### YOUR OBJECTIVE
Please print only the top portion of the entries below, ending with the line that contains "Click the Update Quantity button", exactly as written.

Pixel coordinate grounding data
BEGIN

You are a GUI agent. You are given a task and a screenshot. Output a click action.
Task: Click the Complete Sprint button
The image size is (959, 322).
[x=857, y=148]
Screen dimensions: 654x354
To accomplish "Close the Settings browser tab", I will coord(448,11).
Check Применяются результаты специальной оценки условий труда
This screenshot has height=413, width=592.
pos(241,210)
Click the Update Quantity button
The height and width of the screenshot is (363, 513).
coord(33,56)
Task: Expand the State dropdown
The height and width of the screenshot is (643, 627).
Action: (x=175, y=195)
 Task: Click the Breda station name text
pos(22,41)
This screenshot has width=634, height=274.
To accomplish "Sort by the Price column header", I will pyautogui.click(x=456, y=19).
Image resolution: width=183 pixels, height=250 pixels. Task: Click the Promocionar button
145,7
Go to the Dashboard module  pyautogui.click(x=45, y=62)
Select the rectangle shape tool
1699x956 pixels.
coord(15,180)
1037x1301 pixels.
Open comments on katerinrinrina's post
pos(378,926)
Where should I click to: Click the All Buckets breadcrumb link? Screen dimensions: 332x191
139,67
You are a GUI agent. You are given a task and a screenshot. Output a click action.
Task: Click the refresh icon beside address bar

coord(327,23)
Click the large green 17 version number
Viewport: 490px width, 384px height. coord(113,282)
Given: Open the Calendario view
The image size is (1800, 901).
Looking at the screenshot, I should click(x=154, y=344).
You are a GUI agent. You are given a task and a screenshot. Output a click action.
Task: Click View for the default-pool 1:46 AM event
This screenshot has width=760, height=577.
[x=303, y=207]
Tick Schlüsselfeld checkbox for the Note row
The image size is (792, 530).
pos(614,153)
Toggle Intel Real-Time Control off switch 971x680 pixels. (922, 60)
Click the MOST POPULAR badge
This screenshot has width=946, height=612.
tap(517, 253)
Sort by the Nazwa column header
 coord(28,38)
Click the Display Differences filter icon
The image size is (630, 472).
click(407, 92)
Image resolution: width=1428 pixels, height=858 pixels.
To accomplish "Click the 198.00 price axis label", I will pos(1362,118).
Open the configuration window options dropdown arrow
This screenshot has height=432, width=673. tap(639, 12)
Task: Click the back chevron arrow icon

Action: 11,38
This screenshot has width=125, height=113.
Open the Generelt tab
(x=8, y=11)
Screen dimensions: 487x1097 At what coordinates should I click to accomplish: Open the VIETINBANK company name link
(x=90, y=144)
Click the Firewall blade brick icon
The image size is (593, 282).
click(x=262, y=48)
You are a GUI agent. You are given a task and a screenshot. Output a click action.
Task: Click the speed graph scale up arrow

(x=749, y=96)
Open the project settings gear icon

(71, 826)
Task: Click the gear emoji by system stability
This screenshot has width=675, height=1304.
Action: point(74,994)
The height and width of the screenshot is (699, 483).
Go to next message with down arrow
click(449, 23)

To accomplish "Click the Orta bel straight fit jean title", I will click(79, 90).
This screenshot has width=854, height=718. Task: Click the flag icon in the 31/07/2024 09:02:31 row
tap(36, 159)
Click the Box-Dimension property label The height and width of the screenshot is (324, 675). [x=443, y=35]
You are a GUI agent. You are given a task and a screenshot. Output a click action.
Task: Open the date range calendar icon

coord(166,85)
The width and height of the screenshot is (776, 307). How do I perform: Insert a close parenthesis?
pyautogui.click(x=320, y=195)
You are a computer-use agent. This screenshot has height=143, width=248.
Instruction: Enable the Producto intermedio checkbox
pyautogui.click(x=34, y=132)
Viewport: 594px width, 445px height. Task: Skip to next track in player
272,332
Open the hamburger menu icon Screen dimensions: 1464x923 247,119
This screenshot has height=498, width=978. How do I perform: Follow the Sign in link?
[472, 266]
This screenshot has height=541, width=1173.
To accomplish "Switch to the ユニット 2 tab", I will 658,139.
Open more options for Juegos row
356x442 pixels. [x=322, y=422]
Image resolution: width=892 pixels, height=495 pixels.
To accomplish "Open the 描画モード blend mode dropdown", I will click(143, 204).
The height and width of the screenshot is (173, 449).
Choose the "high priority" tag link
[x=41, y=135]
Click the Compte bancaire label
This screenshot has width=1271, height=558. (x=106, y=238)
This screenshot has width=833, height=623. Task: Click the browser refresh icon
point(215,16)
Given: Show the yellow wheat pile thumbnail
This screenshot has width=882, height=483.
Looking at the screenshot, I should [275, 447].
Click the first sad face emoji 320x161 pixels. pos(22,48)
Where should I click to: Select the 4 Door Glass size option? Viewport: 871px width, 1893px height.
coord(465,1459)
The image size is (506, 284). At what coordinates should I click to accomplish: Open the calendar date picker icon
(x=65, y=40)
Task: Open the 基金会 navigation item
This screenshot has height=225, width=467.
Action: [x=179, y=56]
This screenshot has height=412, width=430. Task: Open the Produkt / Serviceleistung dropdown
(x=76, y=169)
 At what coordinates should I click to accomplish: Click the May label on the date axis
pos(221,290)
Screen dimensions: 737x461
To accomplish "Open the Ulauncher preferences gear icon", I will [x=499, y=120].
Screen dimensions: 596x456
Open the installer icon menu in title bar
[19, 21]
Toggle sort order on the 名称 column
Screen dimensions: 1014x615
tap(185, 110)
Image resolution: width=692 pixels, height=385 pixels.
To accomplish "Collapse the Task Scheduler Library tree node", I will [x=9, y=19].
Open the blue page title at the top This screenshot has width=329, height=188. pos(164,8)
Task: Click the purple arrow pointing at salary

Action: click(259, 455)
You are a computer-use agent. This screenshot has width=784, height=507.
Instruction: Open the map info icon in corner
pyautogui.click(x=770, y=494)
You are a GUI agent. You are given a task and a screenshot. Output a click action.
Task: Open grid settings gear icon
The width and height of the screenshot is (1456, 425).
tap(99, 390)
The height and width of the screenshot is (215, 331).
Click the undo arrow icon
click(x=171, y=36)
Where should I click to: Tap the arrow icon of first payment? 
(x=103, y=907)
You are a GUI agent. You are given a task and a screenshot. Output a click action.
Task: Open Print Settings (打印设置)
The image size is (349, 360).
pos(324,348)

END

### RESULT
You are a GUI agent. You are given a task and a screenshot. Output a click action.
Task: Click the Complete Sprint button
The image size is (959, 322).
[x=857, y=148]
Screen dimensions: 654x354
To accomplish "Close the Settings browser tab", I will coord(448,11).
Check Применяются результаты специальной оценки условий труда
This screenshot has height=413, width=592.
pos(241,210)
Click the Update Quantity button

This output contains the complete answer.